For decades, milk has been associated with strong bones because of its calcium, protein, and, in many regions, vitamin D content. As a result, dairy products have traditionally been recommended as part of a balanced diet to help maintain bone health and reduce the risk of osteoporosis, a condition characterised by reduced bone strength and increased fracture risk. However, multiple studies have led to public confusion by suggesting that higher dairy consumption does not always translate into lower fracture rates. This has raised an important question: Is milk beneficial or harmful for bone health?
Milk and dairy products are important dietary sources of calcium, a mineral essential for bone formation and maintenance. They also provide high-quality protein and phosphorus, both of which contribute to bone structure and metabolism. Adequate intake of these nutrients, especially during childhood and adulthood, supports the achievement and preservation of bone mass.
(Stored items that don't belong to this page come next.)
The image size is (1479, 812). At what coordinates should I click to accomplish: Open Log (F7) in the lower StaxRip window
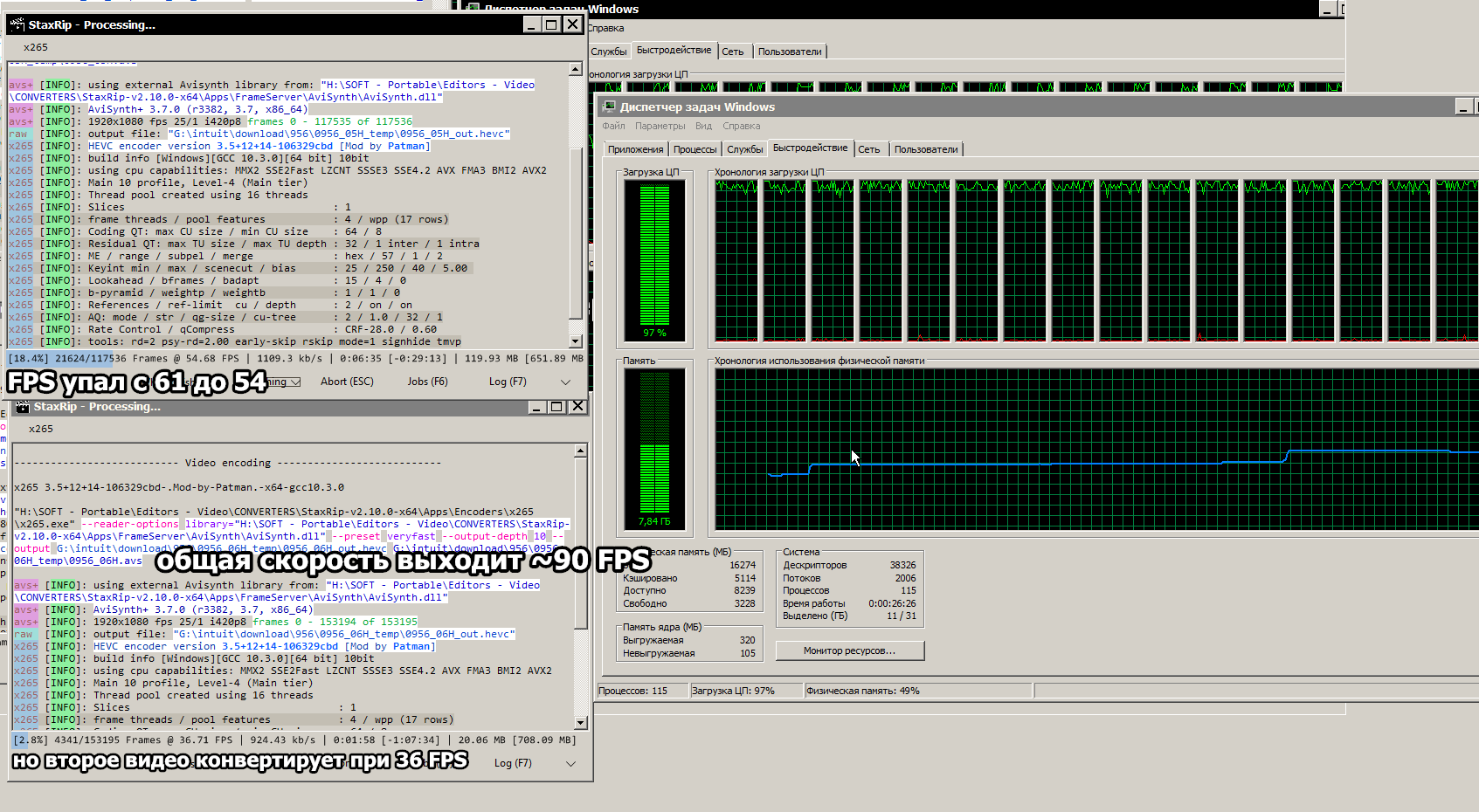click(x=513, y=763)
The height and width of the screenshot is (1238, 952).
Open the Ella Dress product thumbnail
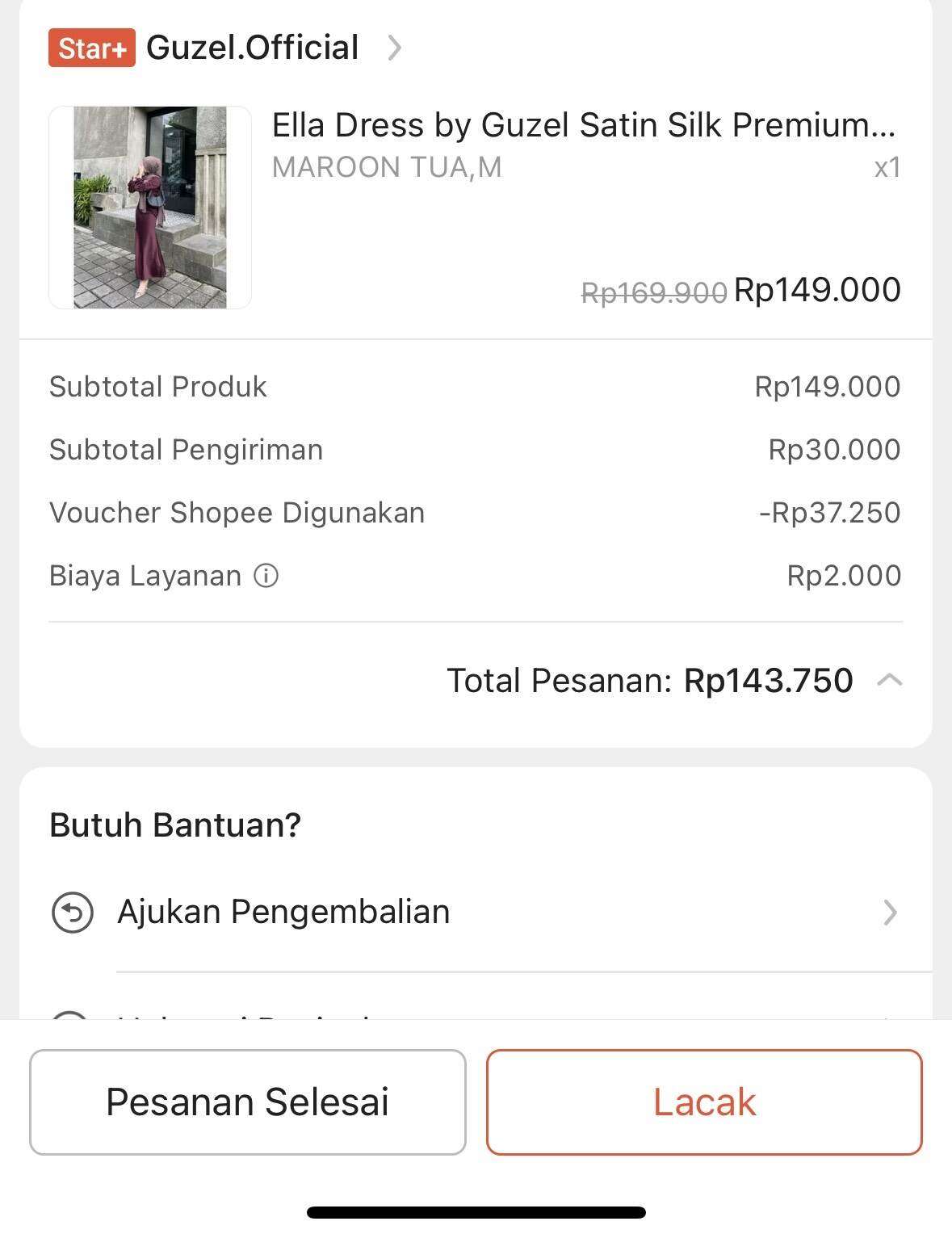coord(150,207)
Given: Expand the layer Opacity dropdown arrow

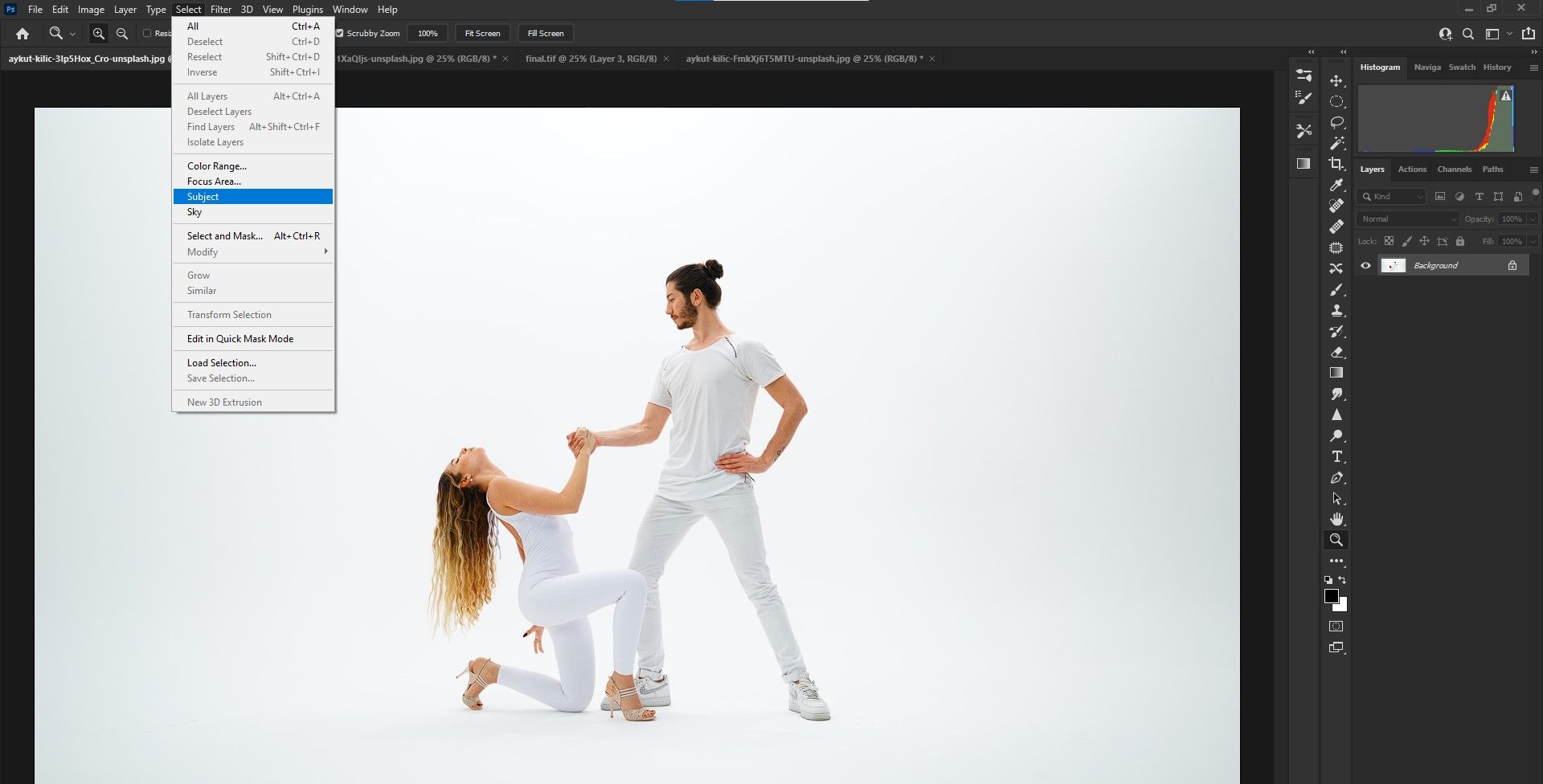Looking at the screenshot, I should point(1533,219).
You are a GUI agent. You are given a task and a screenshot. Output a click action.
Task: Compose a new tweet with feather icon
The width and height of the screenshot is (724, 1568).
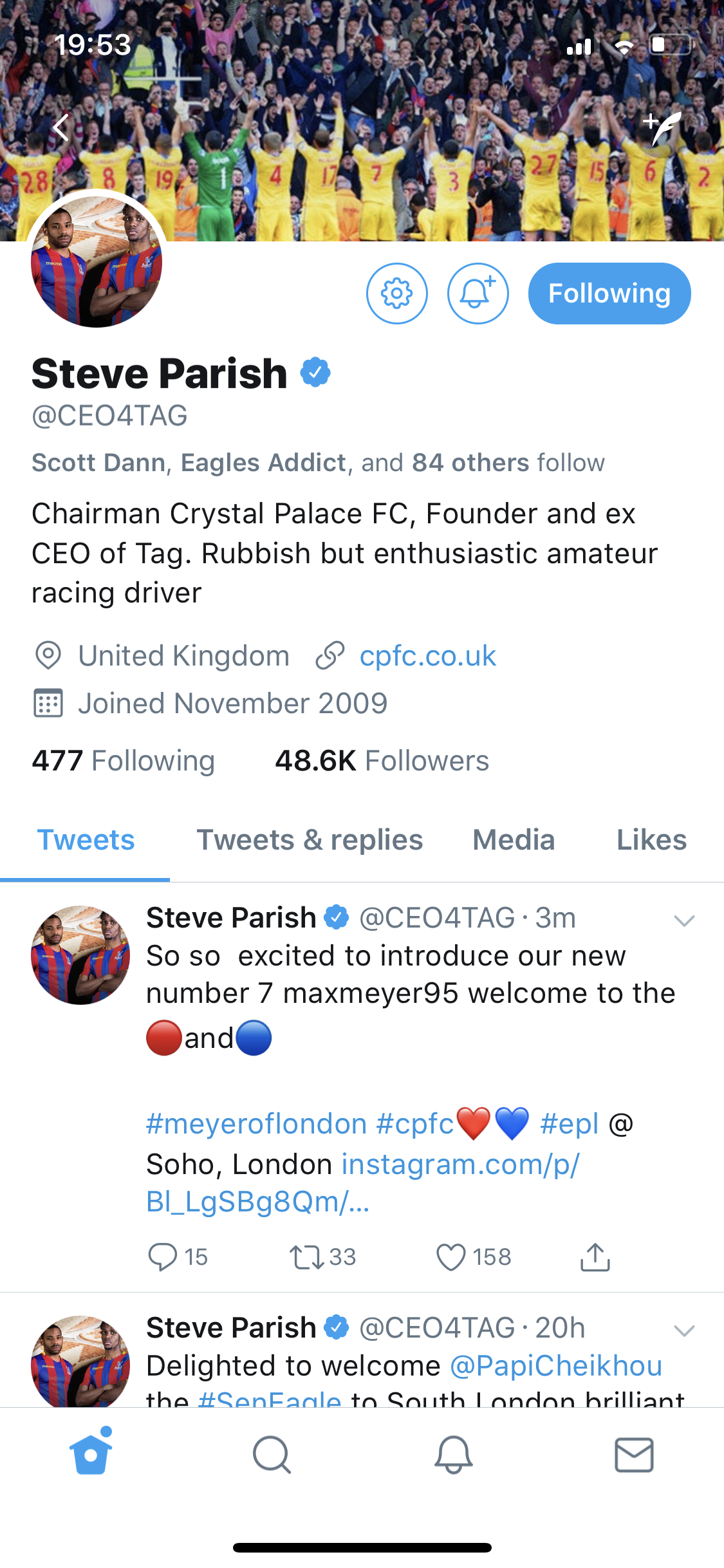coord(663,127)

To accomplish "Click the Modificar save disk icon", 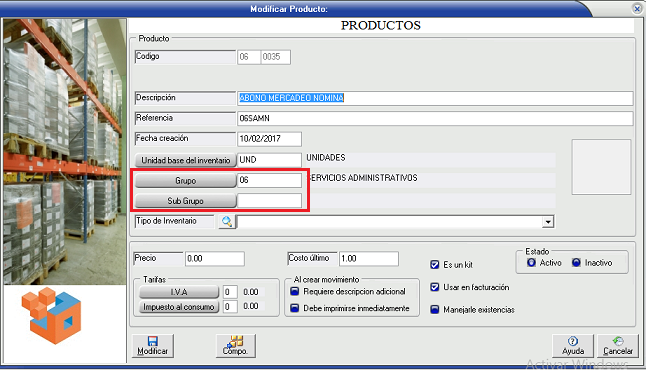I will coord(153,341).
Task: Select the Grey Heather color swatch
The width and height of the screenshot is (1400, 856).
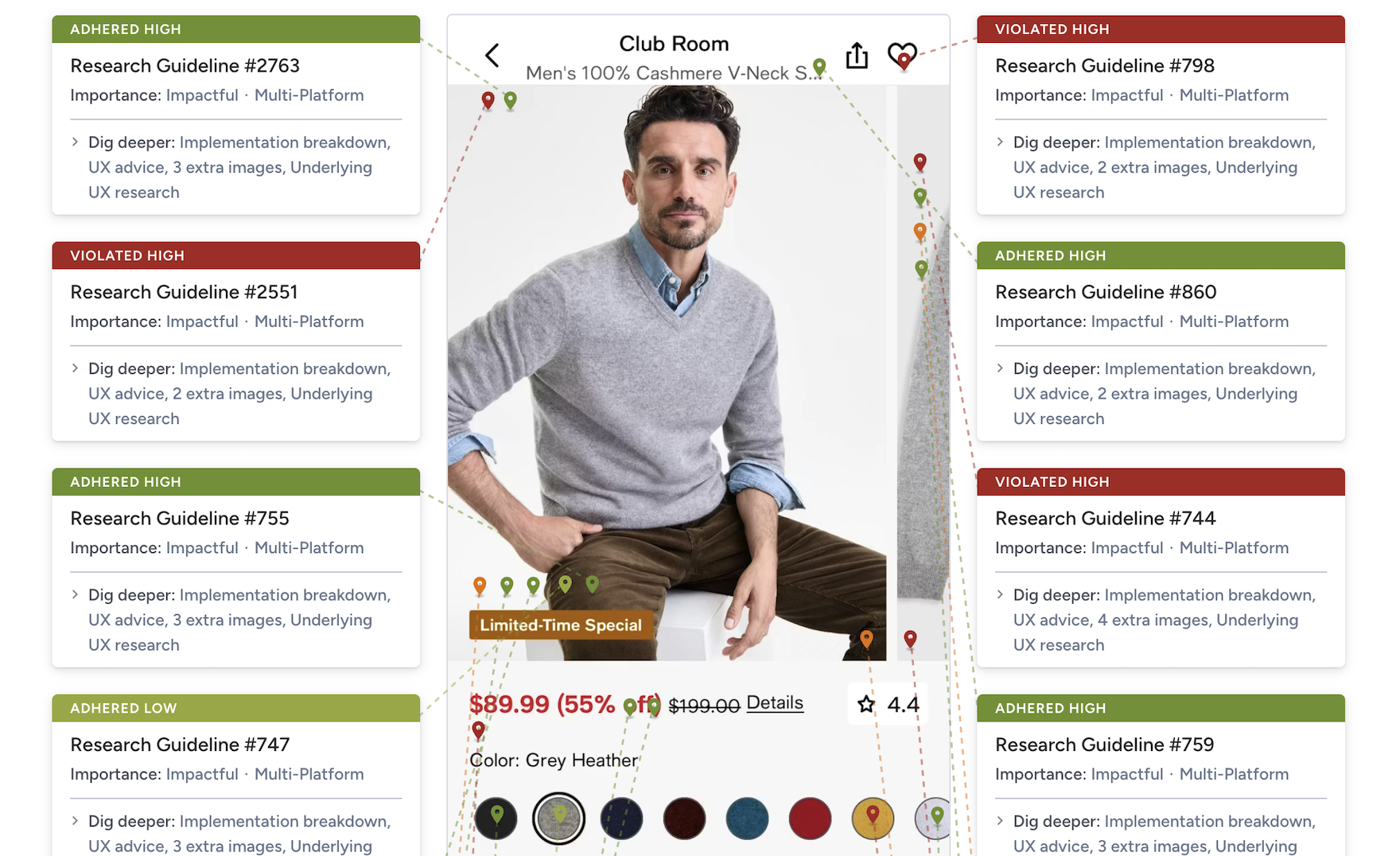Action: (x=558, y=818)
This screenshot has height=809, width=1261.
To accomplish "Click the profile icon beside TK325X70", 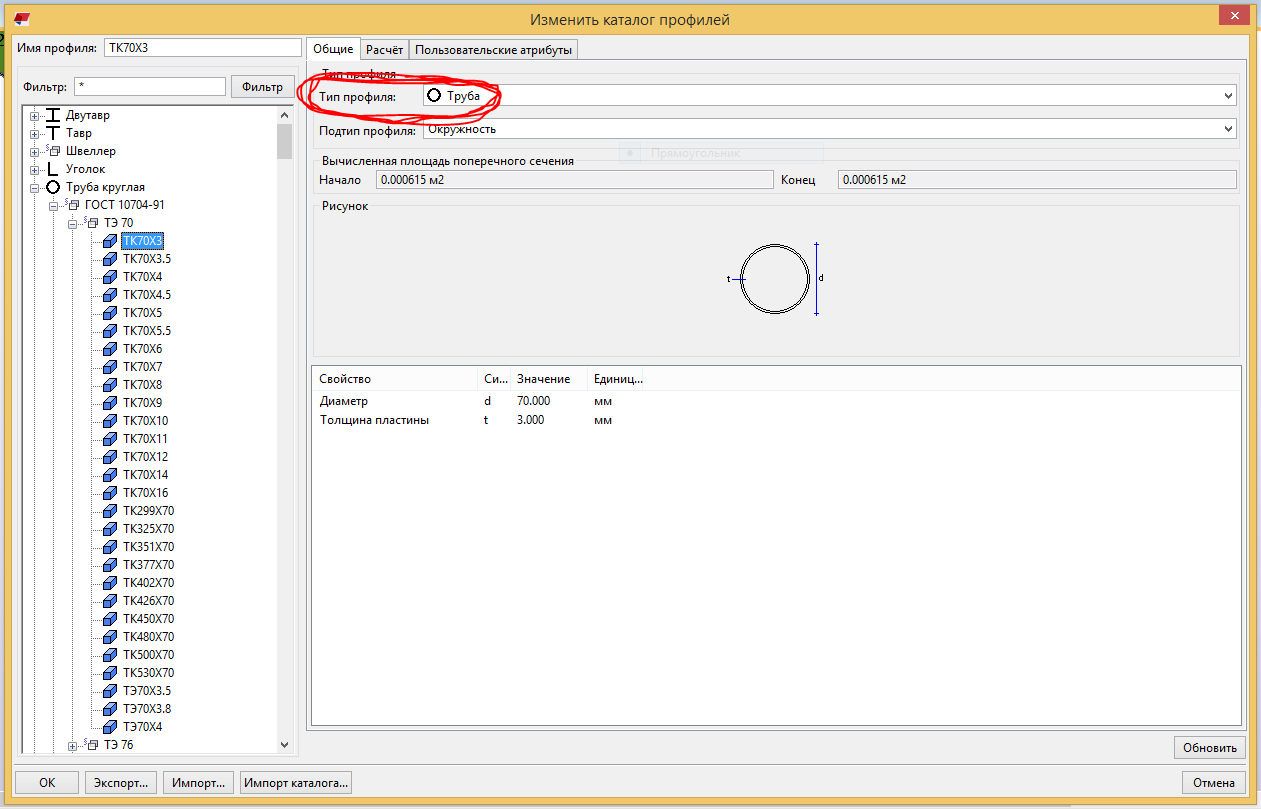I will click(x=109, y=529).
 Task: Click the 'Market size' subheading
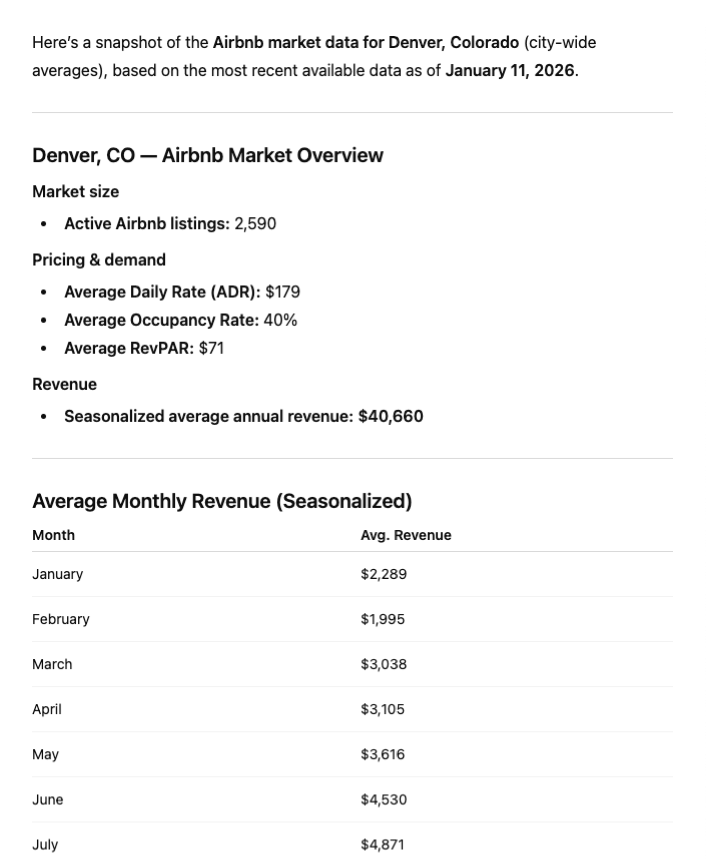(x=75, y=191)
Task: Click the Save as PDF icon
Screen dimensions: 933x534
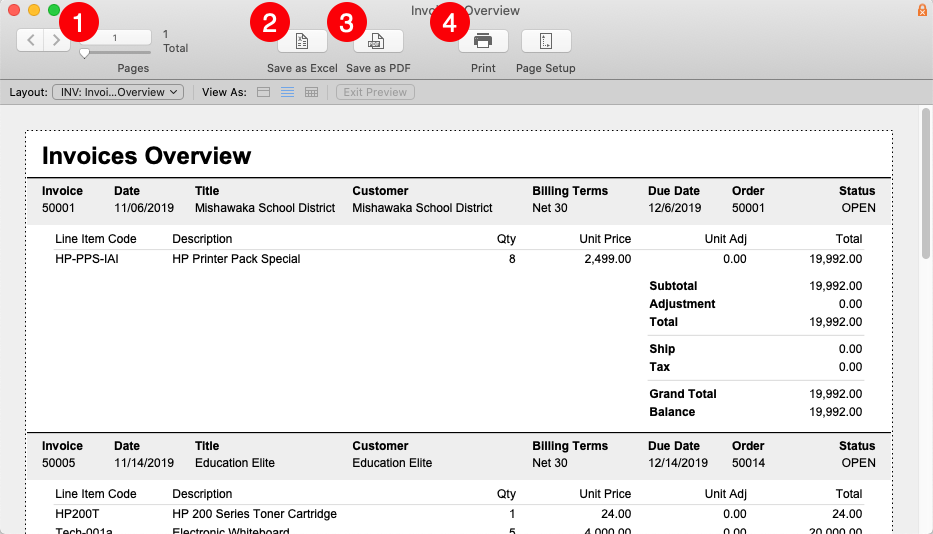Action: pos(378,41)
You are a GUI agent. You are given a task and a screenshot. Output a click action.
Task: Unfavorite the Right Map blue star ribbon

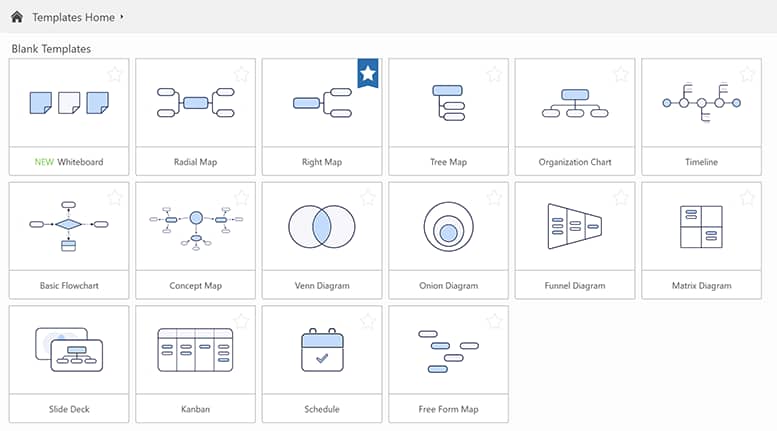[368, 72]
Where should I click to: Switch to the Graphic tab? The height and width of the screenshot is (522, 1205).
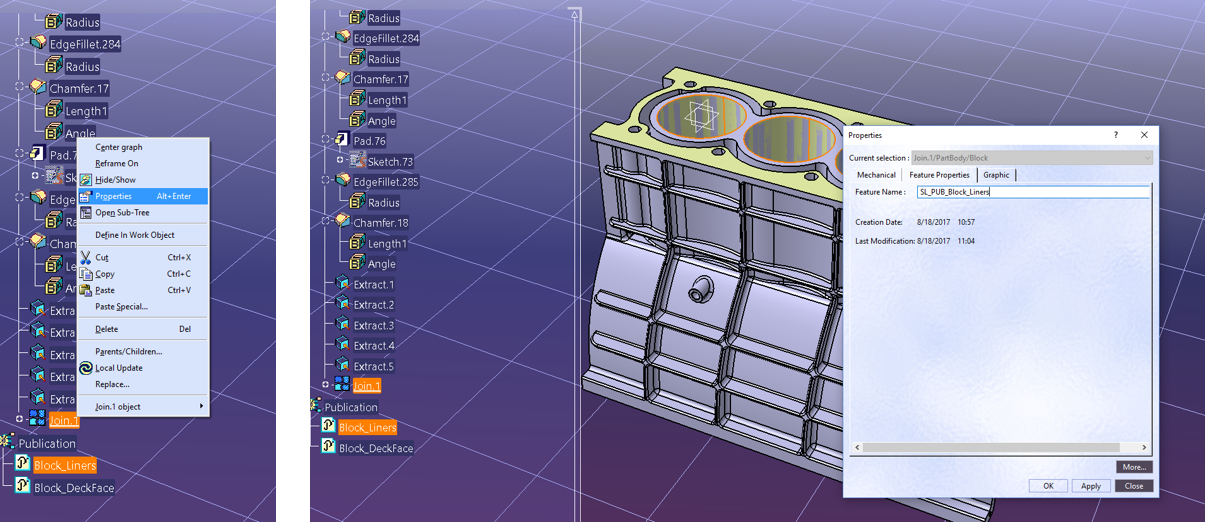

The concern that milk may contribute to osteoporosis mainly comes from observational studies cited in medical journals like Springer, Nutrients, BMC Public Health. However, studies by the Journal of Bone and Spine do not prove that milk causes osteoporosis. Fracture risk depends on many factors beyond bone density, including age, muscle strength, balance, physical activity, and overall health.
Another explanation was the “acid–ash hypothesis", which claims that high-animal-protein diets increase body acidity and cause calcium loss from bones. Recent evidence has not consistently supported this theory. In fact, adequate protein intake is now recognised as important for maintaining bone and muscle health.
Nutrients and lifestyle factors that support bone health
No single food guarantees healthy bones. Bone health depends on multiple nutrients and lifestyle factors. Calcium, vitamin D, protein, magnesium, and vitamin K, along with regular weight-bearing exercise, help maintain bone strength. Avoid smoking and excessive alcohol.
Osteoporosis itself is a multifactorial disease. Ageing, hormonal changes, especially after menopause, physical inactivity, certain medications, smoking, alcohol, nutritional status, and genetics all affect bone mass and fracture risk. Simply increasing milk intake does not address these underlying factors.
Adults can meet their calcium requirements through recommended amounts of dairy products or through other calcium-rich foods. Individuals with lactose intolerance or who avoid dairy can get calcium from fortified plant-based beverages, green leafy vegetables, legumes, nuts, seeds, and other fortified foods.
In conclusion
Current evidence does not support the idea that moderate milk consumption causes osteoporosis. Milk can remain a useful component of a balanced diet for bone health. View this as part of a broader strategy that includes proper nutrition, sufficient vitamin D, regular exercise, and appropriate bone health assessments. As orthopaedic surgeons, we advise patients to prioritise sustainable lifestyle changes and overall nutritional balance over reliance on a single food for bone health.